Bir işi ortak bir kararla ve el birliğiyle yapmak üzere bilgi alış verişinde bulunmak üzere yapılan toplantılara istişare denir. Bu kavram İslam’a ait bir kavramdır. Çerçevesini de içeriğini de ancak İslam doldurur. Bu konu, Müslümanlar için son derece önemli ve titizlik gösterilmesi gereken bir mevzudur aynı zamanda.
Devlet yönetimlerinde en üst makamdan başlamak üzere insanları ilgilendiren her konuda ve her düzeyde yapılması gereken bir durumdur. Şahısları ve aileleri de ilgilendiren konularda istişareler yapılabilir, yapılmalıdır. Devlet yönetimi dediğimizde de İslami bir yönetimi kast ettiğimizi antiparentez belirtmek istiyoruz.

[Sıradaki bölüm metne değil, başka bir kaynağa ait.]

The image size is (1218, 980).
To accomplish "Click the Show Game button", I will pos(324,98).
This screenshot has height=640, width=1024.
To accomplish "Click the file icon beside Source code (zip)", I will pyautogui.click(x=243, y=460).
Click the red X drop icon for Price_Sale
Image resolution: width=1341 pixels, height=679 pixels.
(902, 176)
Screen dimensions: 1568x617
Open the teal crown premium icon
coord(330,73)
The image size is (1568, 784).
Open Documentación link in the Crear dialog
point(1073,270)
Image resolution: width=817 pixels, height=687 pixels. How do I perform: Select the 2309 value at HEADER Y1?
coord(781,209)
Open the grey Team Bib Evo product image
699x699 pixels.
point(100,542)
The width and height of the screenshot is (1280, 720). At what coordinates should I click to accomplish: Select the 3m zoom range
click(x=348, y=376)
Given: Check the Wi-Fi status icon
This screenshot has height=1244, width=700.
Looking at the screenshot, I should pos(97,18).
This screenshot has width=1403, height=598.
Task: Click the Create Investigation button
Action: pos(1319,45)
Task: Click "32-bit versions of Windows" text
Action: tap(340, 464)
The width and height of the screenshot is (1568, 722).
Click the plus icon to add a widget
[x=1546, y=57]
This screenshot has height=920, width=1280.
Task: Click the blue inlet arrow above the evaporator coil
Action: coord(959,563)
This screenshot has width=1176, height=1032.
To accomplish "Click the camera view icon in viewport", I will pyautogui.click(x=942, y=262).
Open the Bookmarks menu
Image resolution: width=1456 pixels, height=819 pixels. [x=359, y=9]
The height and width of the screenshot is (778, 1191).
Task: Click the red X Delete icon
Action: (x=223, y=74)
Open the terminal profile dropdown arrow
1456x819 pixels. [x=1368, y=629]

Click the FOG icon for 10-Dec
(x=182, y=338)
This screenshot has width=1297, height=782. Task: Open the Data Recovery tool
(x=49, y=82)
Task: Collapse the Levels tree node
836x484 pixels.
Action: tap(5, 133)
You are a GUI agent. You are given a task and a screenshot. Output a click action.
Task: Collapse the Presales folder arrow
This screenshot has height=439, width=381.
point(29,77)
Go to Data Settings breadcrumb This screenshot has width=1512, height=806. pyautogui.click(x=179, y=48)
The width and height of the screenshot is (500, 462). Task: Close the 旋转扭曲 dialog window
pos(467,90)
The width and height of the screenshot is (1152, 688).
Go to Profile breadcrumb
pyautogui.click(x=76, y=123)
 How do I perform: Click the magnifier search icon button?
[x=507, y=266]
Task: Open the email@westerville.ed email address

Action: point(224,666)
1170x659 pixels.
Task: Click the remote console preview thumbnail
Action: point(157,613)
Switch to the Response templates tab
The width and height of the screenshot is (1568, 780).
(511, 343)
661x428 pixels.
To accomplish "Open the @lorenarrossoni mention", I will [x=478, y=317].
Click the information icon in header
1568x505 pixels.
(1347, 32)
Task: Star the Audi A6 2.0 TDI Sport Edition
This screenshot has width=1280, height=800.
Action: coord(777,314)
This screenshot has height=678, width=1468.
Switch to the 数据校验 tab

İstişare; Müslümanlar için dini bir vecibedir. Çünkü Yüce Allah ayeti kerimede bu konuyu şöyle dile getirmektedir. “Rablerinin çağrısına uyarlar, namazı özenle kılarlar. İşleri de aralarındaki danışma ile yürür. Kendilerine verdiğimiz rızıktan başkaları için harcarlar.” (Şura/38) Müslümanların bu ayet ile kendi aralarında yapmaları gereken iş ve işlemlerin nasıl yürütüleceğine vurgu yapmaktadır.
Dikkat ederseniz kitabımızda var olan tüm ayetler Müslümanlara yöneliktir. Her ayeti uygularken Allah’ın vaat ettiği sevabı alabilmek için evvela iman etmek gerektiği de sarihtir. Kafirler için sevabın yazılmaması imanlarının olmayışından kaynaklanmaktadır. Bir kişide evvela iman olmalı ki işlediği ameller de değer kazanabilsin.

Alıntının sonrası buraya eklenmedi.